*REQUIRED ACTION*.
Line by line, copy the material that follows without leaving anything out.

*MATERIAL FOR THIS EXERCISE*.
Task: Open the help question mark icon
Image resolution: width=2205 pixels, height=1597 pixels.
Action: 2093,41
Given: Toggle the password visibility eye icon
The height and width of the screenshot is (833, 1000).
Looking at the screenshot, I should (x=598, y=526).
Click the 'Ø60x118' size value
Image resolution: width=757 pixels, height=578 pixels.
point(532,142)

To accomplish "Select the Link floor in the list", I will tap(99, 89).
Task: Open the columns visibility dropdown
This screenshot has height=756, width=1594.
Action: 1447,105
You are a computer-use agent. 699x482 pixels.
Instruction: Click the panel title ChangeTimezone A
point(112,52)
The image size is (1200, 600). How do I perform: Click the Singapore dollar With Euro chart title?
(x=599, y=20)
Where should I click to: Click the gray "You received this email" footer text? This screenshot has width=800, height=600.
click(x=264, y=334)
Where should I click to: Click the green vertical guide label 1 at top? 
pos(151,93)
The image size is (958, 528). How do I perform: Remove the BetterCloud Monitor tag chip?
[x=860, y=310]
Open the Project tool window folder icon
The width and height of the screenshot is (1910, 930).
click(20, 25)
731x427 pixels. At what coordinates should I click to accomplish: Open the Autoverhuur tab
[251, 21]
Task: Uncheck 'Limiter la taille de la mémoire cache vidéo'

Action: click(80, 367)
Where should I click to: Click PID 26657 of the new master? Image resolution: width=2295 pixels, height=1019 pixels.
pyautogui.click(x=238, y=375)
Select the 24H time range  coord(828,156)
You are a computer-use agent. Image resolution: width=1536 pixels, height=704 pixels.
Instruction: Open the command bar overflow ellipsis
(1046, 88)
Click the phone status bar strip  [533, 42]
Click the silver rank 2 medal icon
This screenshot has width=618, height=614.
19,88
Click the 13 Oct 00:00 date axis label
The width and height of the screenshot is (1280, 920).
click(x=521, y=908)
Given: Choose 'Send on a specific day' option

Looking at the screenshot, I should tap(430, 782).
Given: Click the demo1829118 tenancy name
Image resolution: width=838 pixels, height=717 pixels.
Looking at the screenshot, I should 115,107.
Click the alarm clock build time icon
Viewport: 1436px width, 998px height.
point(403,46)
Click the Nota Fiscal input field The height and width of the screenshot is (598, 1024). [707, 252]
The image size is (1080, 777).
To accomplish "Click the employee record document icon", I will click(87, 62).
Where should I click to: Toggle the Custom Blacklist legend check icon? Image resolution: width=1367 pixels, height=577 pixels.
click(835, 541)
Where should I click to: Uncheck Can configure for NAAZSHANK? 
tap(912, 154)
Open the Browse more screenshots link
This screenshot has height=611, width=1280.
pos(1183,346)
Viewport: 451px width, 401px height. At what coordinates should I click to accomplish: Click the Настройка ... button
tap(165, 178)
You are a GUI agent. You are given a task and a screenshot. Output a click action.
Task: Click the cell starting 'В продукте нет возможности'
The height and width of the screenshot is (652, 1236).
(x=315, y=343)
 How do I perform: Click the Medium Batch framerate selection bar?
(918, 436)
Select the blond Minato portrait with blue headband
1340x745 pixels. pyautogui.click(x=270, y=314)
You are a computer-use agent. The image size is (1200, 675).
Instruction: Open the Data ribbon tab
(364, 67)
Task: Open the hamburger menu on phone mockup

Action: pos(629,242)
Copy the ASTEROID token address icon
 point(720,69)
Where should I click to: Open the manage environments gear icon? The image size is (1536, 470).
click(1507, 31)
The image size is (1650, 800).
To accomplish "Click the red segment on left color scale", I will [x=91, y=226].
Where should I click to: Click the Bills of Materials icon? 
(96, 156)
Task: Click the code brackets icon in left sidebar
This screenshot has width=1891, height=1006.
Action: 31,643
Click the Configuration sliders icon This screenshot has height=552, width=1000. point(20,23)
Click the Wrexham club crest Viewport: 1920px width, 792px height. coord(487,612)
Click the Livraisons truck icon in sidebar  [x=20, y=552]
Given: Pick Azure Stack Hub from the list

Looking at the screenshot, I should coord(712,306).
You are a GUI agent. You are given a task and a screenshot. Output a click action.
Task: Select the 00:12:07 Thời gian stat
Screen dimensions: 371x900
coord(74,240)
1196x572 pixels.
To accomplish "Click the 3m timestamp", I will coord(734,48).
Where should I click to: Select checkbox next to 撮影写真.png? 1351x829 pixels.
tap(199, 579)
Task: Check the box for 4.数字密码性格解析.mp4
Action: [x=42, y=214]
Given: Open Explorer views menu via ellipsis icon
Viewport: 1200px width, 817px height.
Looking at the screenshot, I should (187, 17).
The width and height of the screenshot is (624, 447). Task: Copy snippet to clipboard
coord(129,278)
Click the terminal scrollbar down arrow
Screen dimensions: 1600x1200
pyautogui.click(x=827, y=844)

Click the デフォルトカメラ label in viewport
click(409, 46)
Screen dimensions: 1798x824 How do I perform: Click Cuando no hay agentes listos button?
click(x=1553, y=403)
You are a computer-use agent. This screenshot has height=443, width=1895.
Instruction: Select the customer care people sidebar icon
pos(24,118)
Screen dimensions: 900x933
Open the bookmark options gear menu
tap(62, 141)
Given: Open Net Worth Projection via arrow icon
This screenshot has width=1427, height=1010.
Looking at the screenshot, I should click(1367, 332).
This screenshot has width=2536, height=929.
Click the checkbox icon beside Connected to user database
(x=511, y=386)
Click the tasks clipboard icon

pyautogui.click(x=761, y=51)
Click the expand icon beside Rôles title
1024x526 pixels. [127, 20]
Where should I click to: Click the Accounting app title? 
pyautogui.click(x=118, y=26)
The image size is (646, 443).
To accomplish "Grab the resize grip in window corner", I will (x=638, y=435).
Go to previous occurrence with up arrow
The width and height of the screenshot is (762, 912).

*SOLUTION TO THE EXERCISE*.
Task: Open the help question mark icon
Image resolution: width=2205 pixels, height=1597 pixels.
Action: 2093,41
Given: Toggle the password visibility eye icon
The height and width of the screenshot is (833, 1000).
Looking at the screenshot, I should (x=598, y=526).
Click the 'Ø60x118' size value
Image resolution: width=757 pixels, height=578 pixels.
point(532,142)

To accomplish "Select the Link floor in the list", I will tap(99, 89).
Task: Open the columns visibility dropdown
This screenshot has height=756, width=1594.
Action: 1447,105
You are a computer-use agent. 699x482 pixels.
Instruction: Click the panel title ChangeTimezone A
point(112,52)
The image size is (1200, 600). How do I perform: Click the Singapore dollar With Euro chart title?
(x=599, y=20)
Where should I click to: Click the gray "You received this email" footer text? This screenshot has width=800, height=600.
click(x=264, y=334)
Where should I click to: Click the green vertical guide label 1 at top? 
pos(151,93)
The image size is (958, 528). How do I perform: Remove the BetterCloud Monitor tag chip?
[x=860, y=310]
Open the Project tool window folder icon
The width and height of the screenshot is (1910, 930).
click(20, 25)
731x427 pixels. At what coordinates should I click to accomplish: Open the Autoverhuur tab
[251, 21]
Task: Uncheck 'Limiter la taille de la mémoire cache vidéo'

Action: click(80, 367)
Where should I click to: Click PID 26657 of the new master? Image resolution: width=2295 pixels, height=1019 pixels.
pyautogui.click(x=238, y=375)
Select the 24H time range  coord(828,156)
You are a computer-use agent. Image resolution: width=1536 pixels, height=704 pixels.
Instruction: Open the command bar overflow ellipsis
(1046, 88)
Click the phone status bar strip  [533, 42]
Click the silver rank 2 medal icon
This screenshot has width=618, height=614.
19,88
Click the 13 Oct 00:00 date axis label
The width and height of the screenshot is (1280, 920).
click(x=521, y=908)
Given: Choose 'Send on a specific day' option

Looking at the screenshot, I should tap(430, 782).
Given: Click the demo1829118 tenancy name
Image resolution: width=838 pixels, height=717 pixels.
Looking at the screenshot, I should 115,107.
Click the alarm clock build time icon
Viewport: 1436px width, 998px height.
point(403,46)
Click the Nota Fiscal input field The height and width of the screenshot is (598, 1024). [707, 252]
The image size is (1080, 777).
To accomplish "Click the employee record document icon", I will click(87, 62).
Where should I click to: Toggle the Custom Blacklist legend check icon? Image resolution: width=1367 pixels, height=577 pixels.
click(835, 541)
Where should I click to: Uncheck Can configure for NAAZSHANK? 
tap(912, 154)
Open the Browse more screenshots link
This screenshot has height=611, width=1280.
pos(1183,346)
Viewport: 451px width, 401px height. At what coordinates should I click to accomplish: Click the Настройка ... button
tap(165, 178)
You are a GUI agent. You are given a task and a screenshot. Output a click action.
Task: Click the cell starting 'В продукте нет возможности'
The height and width of the screenshot is (652, 1236).
(x=315, y=343)
 How do I perform: Click the Medium Batch framerate selection bar?
(918, 436)
Select the blond Minato portrait with blue headband
1340x745 pixels. pyautogui.click(x=270, y=314)
You are a computer-use agent. The image size is (1200, 675).
Instruction: Open the Data ribbon tab
(364, 67)
Task: Open the hamburger menu on phone mockup

Action: pos(629,242)
Copy the ASTEROID token address icon
 point(720,69)
Where should I click to: Open the manage environments gear icon? The image size is (1536, 470).
click(1507, 31)
The image size is (1650, 800).
To accomplish "Click the red segment on left color scale", I will [x=91, y=226].
Where should I click to: Click the Bills of Materials icon? 
(96, 156)
Task: Click the code brackets icon in left sidebar
This screenshot has width=1891, height=1006.
Action: 31,643
Click the Configuration sliders icon This screenshot has height=552, width=1000. point(20,23)
Click the Wrexham club crest Viewport: 1920px width, 792px height. coord(487,612)
Click the Livraisons truck icon in sidebar  [x=20, y=552]
Given: Pick Azure Stack Hub from the list

Looking at the screenshot, I should coord(712,306).
You are a GUI agent. You are given a task and a screenshot. Output a click action.
Task: Select the 00:12:07 Thời gian stat
Screen dimensions: 371x900
coord(74,240)
1196x572 pixels.
To accomplish "Click the 3m timestamp", I will coord(734,48).
Where should I click to: Select checkbox next to 撮影写真.png? 1351x829 pixels.
tap(199, 579)
Task: Check the box for 4.数字密码性格解析.mp4
Action: [x=42, y=214]
Given: Open Explorer views menu via ellipsis icon
Viewport: 1200px width, 817px height.
Looking at the screenshot, I should (187, 17).
The width and height of the screenshot is (624, 447). Task: Copy snippet to clipboard
coord(129,278)
Click the terminal scrollbar down arrow
Screen dimensions: 1600x1200
pyautogui.click(x=827, y=844)

Click the デフォルトカメラ label in viewport
click(409, 46)
Screen dimensions: 1798x824 How do I perform: Click Cuando no hay agentes listos button?
click(x=1553, y=403)
You are a computer-use agent. This screenshot has height=443, width=1895.
Instruction: Select the customer care people sidebar icon
pos(24,118)
Screen dimensions: 900x933
Open the bookmark options gear menu
tap(62, 141)
Given: Open Net Worth Projection via arrow icon
This screenshot has width=1427, height=1010.
Looking at the screenshot, I should click(1367, 332).
This screenshot has width=2536, height=929.
Click the checkbox icon beside Connected to user database
(x=511, y=386)
Click the tasks clipboard icon

pyautogui.click(x=761, y=51)
Click the expand icon beside Rôles title
1024x526 pixels. [127, 20]
Where should I click to: Click the Accounting app title? 
pyautogui.click(x=118, y=26)
The image size is (646, 443).
To accomplish "Grab the resize grip in window corner", I will (x=638, y=435).
Go to previous occurrence with up arrow
The width and height of the screenshot is (762, 912).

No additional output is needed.